[Collection entries]
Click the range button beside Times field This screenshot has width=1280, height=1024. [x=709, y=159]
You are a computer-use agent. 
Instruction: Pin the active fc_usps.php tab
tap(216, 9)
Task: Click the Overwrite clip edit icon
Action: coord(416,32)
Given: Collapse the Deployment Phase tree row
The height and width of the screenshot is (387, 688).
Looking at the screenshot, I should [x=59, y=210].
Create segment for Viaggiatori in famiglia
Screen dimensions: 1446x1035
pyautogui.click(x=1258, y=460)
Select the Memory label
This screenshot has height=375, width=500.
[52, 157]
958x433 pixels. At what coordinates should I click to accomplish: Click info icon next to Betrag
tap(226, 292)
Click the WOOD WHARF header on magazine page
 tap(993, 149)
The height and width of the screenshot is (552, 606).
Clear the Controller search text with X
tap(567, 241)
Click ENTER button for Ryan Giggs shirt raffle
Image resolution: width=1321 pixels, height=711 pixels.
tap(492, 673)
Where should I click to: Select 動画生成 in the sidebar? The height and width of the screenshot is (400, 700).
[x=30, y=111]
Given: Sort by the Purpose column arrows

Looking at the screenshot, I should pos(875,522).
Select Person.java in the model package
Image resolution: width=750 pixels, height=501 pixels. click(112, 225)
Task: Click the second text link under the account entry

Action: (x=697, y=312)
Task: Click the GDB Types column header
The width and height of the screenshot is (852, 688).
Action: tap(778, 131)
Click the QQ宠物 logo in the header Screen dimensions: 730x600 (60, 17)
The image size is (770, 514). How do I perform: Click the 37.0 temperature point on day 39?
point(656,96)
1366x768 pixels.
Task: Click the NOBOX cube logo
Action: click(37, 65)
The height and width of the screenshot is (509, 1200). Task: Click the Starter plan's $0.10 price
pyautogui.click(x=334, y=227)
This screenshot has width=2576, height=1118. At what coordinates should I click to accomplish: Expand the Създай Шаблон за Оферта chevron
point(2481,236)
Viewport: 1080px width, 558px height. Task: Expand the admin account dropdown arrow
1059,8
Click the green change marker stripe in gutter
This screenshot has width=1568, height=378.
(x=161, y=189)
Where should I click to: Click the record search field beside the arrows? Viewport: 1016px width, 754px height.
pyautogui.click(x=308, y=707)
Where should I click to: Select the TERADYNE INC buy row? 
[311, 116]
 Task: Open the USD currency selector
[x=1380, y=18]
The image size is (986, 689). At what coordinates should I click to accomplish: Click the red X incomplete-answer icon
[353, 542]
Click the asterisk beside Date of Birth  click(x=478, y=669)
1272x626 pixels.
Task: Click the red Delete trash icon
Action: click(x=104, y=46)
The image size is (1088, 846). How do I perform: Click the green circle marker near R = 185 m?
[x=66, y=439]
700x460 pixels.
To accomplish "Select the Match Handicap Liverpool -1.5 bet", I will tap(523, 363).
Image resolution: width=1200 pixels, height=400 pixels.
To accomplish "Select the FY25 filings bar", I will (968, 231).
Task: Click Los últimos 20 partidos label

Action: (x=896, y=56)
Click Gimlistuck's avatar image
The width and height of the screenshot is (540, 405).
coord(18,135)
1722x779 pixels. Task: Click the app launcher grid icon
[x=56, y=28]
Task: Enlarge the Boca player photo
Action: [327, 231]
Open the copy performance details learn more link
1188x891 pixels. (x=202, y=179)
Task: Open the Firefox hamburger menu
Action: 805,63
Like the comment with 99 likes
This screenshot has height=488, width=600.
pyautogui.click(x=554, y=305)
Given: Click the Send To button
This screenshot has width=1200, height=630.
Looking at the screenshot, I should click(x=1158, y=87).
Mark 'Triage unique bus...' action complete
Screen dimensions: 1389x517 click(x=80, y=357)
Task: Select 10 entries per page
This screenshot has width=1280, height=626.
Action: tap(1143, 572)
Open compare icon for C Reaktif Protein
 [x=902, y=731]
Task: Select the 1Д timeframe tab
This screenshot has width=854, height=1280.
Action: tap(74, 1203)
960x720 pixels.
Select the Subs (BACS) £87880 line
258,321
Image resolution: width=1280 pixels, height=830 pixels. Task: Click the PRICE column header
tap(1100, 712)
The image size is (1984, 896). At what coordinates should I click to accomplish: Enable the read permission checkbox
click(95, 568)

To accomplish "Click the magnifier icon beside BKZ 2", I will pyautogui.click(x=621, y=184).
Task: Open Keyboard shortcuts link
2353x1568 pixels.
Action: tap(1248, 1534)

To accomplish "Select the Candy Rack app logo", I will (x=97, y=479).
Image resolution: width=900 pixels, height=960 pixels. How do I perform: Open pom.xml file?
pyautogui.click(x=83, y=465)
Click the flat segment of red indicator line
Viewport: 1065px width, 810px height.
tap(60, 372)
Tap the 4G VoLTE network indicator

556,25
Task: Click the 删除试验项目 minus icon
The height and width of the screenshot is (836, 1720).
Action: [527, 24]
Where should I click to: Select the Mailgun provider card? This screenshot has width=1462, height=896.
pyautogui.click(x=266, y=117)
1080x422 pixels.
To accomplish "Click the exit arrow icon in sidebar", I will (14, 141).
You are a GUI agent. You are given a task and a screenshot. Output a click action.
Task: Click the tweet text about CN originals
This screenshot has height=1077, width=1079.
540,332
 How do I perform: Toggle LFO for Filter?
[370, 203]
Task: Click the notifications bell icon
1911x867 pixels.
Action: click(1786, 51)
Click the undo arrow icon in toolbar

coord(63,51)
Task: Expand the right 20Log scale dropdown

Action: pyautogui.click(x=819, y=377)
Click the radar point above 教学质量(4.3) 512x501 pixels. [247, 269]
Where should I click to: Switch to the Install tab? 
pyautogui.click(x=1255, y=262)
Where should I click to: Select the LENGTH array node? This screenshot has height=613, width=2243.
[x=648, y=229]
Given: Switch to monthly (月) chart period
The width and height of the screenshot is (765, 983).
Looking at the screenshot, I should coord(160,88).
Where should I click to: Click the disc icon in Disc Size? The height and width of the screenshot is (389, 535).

Requirement:
Reproduce each line of the records in which "agent" appears.

Task output:
You are a computer-use agent. 
You are a GUI agent. You are given a task and a screenshot. Output a click action.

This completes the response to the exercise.